L'editoriale

Fiducia nei giovani in un mondo che cambia

La decisione del Consiglio di Stato di non mettere in discussione il divieto di accesso nei locali notturni per i sedicenni è una cartina di tornasole che ci spinge a fare alcune riflessioni più generali sul ruolo dell’educazione, della famiglia e della scuola nella nostra società ticinese
Paride Pelli
Paride Pelli
02.03.2023 06:00

La decisione del Consiglio di Stato di non mettere in discussione il divieto di accesso nei locali notturni per i sedicenni è una cartina di tornasole che ci spinge a fare alcune riflessioni più generali sul ruolo dell’educazione, della famiglia e della scuola nella nostra società ticinese. Perché, infatti, l’ingresso alle discoteche dovrebbe essere vietato ai sedicenni, fermo restando il sacrosanto divieto di consumare alcolici fino al compimento della maggiore età? Cosa accade in questi locali che un sedicenne con la testa sulle spalle non possa gestire senza pericoli? Il Governo, tre giorni fa, ha deciso di stralciare il punto relativo alla questione dalla modifica della Legge sugli esercizi alberghieri e sulla ristorazione a causa di «numerose criticità emerse in occasione della procedura di consultazione». Tra queste ultime, è stata sottolineata da più associazioni «la possibilità per i sedicenni di trovarsi confrontati con un accesso facilitato alle sostanze alcoliche che andrebbe ad aggravare il fenomeno del consumo eccessivo». L’osservazione è fondata, soprattutto tenendo conto che per gli esercenti, pur con tutta la buona volontà che ci avrebbero potuto mettere, sarebbe stato difficile se non impossibile controllare ogni sorso di bevanda alcolica versato e bevuto nel loro locale. E in caso di disattenzione in buona fede, l’ammenda sarebbe stata comunque pesante. La complicata limitazione del consumo di alcol da parte dei più giovani è stata al centro della discussione che ha spinto il Governo a imboccare una strada meno impervia e a stralciare la proposta di revisione della Legge. Gran parte delle associazioni consultate ponevano il tema come cruciale. Tuttavia, desta qualche perplessità il presupposto che i settemila minori che avrebbero potuto beneficiare dell’allentamento sull’età di accesso alle discoteche siano tutti dei Dottor Jekill e Mister Hyde pronti a farsi travolgere dallo sballo, quasi non aspettassero l’occasione. Se davvero così fosse, vorrebbe dire che la nostra società ticinese sarebbe più fragile di quanto non sembri e che le famiglie – così come la scuola - non siano esattamente in regola con i propri doveri educativi. 

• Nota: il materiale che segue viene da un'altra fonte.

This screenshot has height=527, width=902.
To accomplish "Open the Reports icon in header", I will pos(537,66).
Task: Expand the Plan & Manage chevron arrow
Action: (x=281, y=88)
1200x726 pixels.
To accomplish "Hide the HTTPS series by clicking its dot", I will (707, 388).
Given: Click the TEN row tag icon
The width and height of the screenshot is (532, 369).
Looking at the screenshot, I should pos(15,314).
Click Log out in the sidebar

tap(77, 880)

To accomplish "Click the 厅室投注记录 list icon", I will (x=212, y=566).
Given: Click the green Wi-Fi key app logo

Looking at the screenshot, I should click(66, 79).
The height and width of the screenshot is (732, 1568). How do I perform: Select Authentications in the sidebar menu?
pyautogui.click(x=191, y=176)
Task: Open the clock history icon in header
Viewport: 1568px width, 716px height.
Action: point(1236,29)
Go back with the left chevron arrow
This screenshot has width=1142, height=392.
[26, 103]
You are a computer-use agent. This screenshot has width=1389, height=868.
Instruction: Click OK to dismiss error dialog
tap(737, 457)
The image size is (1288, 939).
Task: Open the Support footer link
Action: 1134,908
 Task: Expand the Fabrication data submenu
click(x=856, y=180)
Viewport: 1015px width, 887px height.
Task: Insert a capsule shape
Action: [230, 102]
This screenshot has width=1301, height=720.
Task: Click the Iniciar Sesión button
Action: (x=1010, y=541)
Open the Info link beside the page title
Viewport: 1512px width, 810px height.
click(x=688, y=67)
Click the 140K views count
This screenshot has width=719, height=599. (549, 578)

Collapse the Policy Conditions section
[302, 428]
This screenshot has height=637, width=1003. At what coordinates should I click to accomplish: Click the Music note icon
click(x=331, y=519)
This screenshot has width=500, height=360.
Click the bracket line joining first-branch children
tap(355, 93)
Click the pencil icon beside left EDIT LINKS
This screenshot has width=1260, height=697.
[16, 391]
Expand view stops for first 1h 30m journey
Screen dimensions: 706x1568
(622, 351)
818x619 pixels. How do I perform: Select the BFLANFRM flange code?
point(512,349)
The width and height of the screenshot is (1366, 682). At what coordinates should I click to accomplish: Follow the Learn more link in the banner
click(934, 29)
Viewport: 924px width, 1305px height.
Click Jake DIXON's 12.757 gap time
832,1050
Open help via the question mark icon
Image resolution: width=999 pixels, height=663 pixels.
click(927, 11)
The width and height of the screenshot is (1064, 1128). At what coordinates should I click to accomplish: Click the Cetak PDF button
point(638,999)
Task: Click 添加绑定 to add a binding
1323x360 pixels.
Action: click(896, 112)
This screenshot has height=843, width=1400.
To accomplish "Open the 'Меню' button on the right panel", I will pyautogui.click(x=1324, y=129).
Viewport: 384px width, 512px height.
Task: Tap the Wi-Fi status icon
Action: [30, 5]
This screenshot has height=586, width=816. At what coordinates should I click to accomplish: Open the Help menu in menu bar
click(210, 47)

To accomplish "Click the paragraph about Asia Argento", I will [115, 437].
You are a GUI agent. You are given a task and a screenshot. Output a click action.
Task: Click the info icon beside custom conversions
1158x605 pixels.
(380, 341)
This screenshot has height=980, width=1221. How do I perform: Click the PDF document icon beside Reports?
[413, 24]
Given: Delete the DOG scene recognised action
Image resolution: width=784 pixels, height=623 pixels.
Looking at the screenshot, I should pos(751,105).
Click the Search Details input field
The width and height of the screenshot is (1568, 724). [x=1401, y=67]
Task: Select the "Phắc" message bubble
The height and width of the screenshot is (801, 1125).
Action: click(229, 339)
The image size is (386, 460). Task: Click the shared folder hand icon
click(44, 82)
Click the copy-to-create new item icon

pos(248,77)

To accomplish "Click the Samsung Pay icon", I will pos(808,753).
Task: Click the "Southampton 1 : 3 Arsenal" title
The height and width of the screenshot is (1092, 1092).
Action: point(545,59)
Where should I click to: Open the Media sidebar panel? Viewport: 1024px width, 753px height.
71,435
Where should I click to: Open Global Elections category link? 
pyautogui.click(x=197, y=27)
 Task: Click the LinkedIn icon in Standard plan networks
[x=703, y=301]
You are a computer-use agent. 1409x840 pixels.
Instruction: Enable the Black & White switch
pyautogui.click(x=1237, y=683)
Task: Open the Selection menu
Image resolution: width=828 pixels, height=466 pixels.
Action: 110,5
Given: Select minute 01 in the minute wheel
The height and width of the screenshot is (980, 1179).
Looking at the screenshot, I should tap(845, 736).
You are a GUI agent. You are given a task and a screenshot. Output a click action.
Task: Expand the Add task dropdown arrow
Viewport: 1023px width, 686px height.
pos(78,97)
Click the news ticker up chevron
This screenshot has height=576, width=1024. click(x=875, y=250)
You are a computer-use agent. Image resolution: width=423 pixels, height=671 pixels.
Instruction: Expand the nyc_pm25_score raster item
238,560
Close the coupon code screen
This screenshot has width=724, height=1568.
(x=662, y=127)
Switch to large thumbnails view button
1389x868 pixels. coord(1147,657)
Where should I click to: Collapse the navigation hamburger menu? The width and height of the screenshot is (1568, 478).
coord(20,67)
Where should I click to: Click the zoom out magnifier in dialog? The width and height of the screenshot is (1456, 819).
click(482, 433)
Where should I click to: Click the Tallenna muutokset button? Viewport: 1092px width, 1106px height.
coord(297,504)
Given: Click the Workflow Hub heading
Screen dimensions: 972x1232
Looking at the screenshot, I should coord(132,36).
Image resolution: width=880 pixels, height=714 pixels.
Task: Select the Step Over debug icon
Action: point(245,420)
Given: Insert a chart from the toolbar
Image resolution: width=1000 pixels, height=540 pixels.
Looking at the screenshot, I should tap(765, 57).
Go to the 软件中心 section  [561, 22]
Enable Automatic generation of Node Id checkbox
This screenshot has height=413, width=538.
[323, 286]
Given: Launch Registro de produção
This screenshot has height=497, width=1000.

È vero, i recenti fatti di cronaca accaduti nel periodo del carnevale (un alterco con accoltellamento su un treno che rientrava all’alba dal Rabadan di Bellinzona, il grave infortunio a Tesserete) mostrano che il divertimento può portare con sé degli imprevisti e delle derive che è doveroso monitorare e, fin dove possibile, prevenire. Non dimentichiamo, però, che riguardo all’ultimo carnevale un po’ tutti gli organizzatori hanno parlato di una popolazione, minori compresi, che aveva proprio voglia di tornare a divertirsi in modo sano, con allegria e spensieratezza, e che gli inevitabili diverbi di poco conto sono stati subito sedati e non hanno inciso sulla festa di tutti. Allo stesso modo, tornando alle discoteche, il Dipartimento delle istituzioni rilevava a inizio febbraio che i mutamenti sociali hanno trasformato il concetto di discoteca, rendendola negli anni un locale dove vengono proposti anche concerti e dove si esibiscono professionisti dello spettacolo. La società insomma cambia, anche per i nostri minori, e non è una pessima idea offrire loro spazi controllati (e di certo non autogestiti), con regole precise, dove ascoltare musica, stare in compagnia e, soprattutto, crescere in compagnia. Pensare a simili opportunità è un bel gesto di fiducia in loro e non da meno nella nostra capacità di educarli alla responsabilità.

  In altre parole, non vorremmo che ogni volta che in futuro si presenterà un cambiamento sociale, ed è inevitabile che si presenti, la via per gestirlo fosse quella di sottolineare soltanto paure e preoccupazioni, e di alzare un divieto. La fiducia ai giovani, anche minorenni, va accordata: a patto – ça va sans dire - che venga ripagata.